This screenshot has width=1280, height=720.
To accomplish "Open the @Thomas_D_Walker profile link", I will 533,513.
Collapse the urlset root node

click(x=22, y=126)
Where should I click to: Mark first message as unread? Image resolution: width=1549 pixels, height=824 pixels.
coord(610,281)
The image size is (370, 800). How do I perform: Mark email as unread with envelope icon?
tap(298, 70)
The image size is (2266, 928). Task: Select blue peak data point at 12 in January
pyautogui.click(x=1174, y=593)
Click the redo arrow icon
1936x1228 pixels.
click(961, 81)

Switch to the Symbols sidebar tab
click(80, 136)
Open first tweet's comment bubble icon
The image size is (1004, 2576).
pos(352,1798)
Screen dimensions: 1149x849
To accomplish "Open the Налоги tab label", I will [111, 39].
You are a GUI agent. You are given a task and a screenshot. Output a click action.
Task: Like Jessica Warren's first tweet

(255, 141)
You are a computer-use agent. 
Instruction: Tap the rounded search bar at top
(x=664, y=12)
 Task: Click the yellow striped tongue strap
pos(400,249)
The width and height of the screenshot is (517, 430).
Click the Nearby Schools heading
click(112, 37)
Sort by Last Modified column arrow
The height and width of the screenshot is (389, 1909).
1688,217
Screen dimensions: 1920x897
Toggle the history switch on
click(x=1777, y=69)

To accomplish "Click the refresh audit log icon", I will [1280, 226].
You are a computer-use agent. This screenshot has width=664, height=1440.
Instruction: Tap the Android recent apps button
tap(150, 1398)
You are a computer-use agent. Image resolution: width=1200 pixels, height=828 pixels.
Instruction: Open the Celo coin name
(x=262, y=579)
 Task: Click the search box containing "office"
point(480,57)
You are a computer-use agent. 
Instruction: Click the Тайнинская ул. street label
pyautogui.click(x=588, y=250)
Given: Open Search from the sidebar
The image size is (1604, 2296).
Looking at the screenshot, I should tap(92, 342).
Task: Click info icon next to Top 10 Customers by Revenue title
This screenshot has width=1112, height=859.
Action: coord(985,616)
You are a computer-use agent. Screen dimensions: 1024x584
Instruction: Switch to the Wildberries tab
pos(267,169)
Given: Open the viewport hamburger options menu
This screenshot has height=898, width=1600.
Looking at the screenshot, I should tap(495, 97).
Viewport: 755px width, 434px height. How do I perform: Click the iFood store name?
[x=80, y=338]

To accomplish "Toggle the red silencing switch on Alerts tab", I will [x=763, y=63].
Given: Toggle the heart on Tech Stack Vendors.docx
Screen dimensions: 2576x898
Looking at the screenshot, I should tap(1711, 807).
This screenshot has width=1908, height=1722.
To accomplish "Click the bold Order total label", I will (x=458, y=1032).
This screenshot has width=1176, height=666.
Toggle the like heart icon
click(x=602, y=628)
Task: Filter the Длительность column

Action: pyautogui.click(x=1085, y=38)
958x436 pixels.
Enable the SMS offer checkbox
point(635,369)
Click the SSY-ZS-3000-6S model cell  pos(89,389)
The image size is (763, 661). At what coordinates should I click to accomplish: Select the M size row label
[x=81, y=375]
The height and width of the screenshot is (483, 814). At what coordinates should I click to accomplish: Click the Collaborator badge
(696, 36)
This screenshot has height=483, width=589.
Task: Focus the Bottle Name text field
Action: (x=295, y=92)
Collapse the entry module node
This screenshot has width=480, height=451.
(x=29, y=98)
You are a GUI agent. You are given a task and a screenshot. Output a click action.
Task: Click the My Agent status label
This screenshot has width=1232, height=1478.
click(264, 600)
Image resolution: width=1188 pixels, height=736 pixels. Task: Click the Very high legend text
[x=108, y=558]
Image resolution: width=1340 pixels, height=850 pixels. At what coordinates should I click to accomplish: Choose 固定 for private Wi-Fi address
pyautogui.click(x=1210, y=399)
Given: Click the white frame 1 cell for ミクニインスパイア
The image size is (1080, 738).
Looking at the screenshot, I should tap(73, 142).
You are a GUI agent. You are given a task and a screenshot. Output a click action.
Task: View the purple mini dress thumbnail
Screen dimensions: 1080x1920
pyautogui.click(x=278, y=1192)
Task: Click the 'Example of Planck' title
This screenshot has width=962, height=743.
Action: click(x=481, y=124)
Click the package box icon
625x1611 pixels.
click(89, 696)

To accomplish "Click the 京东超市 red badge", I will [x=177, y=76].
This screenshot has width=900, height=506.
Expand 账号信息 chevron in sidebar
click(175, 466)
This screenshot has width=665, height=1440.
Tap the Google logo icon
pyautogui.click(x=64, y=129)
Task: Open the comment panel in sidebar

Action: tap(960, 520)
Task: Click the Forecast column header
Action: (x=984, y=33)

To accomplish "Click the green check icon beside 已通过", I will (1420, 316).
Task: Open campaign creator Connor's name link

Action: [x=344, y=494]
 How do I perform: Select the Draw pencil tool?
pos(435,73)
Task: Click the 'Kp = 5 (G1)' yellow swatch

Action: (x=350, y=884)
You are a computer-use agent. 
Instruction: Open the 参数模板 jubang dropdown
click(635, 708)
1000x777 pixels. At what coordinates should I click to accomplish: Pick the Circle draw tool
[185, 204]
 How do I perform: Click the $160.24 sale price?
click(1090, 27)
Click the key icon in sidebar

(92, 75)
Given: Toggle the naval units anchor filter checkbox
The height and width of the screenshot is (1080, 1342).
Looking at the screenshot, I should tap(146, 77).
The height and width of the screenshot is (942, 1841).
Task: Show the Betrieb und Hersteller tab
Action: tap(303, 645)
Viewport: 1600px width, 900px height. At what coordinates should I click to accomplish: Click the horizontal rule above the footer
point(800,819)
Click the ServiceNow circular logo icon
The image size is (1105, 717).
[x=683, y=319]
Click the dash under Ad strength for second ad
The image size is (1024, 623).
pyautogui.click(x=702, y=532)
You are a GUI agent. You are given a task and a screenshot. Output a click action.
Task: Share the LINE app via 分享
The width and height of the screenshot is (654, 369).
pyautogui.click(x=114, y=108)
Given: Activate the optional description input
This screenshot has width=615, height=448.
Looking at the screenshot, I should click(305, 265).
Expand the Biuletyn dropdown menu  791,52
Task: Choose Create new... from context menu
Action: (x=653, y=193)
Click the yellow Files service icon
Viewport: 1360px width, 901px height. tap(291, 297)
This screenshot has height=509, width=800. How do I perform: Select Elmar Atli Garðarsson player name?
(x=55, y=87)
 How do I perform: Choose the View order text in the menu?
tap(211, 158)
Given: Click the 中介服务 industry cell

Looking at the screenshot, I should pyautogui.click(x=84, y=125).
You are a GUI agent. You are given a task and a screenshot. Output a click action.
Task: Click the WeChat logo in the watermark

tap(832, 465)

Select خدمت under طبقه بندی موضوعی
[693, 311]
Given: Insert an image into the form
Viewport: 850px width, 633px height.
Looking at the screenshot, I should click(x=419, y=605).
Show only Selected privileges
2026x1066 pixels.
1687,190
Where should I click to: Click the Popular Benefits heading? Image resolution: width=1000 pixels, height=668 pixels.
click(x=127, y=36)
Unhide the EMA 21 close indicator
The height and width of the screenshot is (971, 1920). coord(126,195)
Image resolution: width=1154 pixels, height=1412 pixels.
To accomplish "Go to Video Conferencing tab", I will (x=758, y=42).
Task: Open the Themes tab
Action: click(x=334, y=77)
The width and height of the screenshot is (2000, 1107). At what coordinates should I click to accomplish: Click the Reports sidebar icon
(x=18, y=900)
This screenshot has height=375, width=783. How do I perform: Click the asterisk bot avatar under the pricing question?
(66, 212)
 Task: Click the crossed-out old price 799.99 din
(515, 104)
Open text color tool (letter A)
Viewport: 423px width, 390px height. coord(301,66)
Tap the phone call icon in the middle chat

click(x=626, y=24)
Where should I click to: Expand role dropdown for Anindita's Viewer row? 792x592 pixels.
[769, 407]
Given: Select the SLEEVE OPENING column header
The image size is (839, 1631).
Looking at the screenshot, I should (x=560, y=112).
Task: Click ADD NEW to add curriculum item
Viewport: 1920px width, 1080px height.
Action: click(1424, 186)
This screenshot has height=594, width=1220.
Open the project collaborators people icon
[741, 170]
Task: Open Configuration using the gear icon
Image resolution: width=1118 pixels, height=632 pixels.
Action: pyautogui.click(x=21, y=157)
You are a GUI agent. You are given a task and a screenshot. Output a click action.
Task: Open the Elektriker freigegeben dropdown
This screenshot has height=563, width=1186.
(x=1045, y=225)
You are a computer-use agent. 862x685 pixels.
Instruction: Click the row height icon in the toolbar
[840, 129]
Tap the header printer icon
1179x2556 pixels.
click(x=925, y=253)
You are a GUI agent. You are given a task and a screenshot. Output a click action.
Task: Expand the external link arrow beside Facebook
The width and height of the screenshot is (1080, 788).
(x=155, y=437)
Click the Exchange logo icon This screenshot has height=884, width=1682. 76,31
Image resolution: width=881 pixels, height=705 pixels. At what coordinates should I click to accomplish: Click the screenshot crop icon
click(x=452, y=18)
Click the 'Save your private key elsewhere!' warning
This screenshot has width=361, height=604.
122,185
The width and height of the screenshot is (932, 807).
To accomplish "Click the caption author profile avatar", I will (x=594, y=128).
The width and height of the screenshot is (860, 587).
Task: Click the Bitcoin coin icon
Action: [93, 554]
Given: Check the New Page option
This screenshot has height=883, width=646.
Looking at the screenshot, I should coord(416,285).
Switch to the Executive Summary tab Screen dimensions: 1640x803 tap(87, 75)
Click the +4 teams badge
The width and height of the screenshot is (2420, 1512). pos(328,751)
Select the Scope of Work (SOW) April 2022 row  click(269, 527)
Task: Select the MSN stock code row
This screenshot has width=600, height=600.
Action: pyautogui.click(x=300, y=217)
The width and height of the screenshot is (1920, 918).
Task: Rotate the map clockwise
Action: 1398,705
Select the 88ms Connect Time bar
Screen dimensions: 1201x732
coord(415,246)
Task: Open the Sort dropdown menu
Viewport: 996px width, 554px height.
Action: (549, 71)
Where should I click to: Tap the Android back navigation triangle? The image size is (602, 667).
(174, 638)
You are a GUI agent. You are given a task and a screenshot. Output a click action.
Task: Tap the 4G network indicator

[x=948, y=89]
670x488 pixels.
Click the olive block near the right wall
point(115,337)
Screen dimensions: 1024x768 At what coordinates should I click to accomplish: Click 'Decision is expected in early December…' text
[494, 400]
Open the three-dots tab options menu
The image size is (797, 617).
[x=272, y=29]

◆ ◆ ◆

_Required action_
Taking the entries above, restate exactly those lines that fall between the line with "Image resolution: width=1154" and the line with "You are a computer-use agent. 862x685 pixels.", keeping both of those lines too.

_Response to the exercise_
Image resolution: width=1154 pixels, height=1412 pixels.
To accomplish "Go to Video Conferencing tab", I will (x=758, y=42).
Task: Open the Themes tab
Action: click(x=334, y=77)
The width and height of the screenshot is (2000, 1107). At what coordinates should I click to accomplish: Click the Reports sidebar icon
(x=18, y=900)
This screenshot has height=375, width=783. How do I perform: Click the asterisk bot avatar under the pricing question?
(66, 212)
 Task: Click the crossed-out old price 799.99 din
(515, 104)
Open text color tool (letter A)
Viewport: 423px width, 390px height. coord(301,66)
Tap the phone call icon in the middle chat

click(x=626, y=24)
Where should I click to: Expand role dropdown for Anindita's Viewer row? 792x592 pixels.
[769, 407]
Given: Select the SLEEVE OPENING column header
The image size is (839, 1631).
Looking at the screenshot, I should (x=560, y=112).
Task: Click ADD NEW to add curriculum item
Viewport: 1920px width, 1080px height.
Action: click(1424, 186)
This screenshot has height=594, width=1220.
Open the project collaborators people icon
[741, 170]
Task: Open Configuration using the gear icon
Image resolution: width=1118 pixels, height=632 pixels.
Action: pyautogui.click(x=21, y=157)
You are a GUI agent. You are given a task and a screenshot. Output a click action.
Task: Open the Elektriker freigegeben dropdown
This screenshot has height=563, width=1186.
(x=1045, y=225)
You are a computer-use agent. 862x685 pixels.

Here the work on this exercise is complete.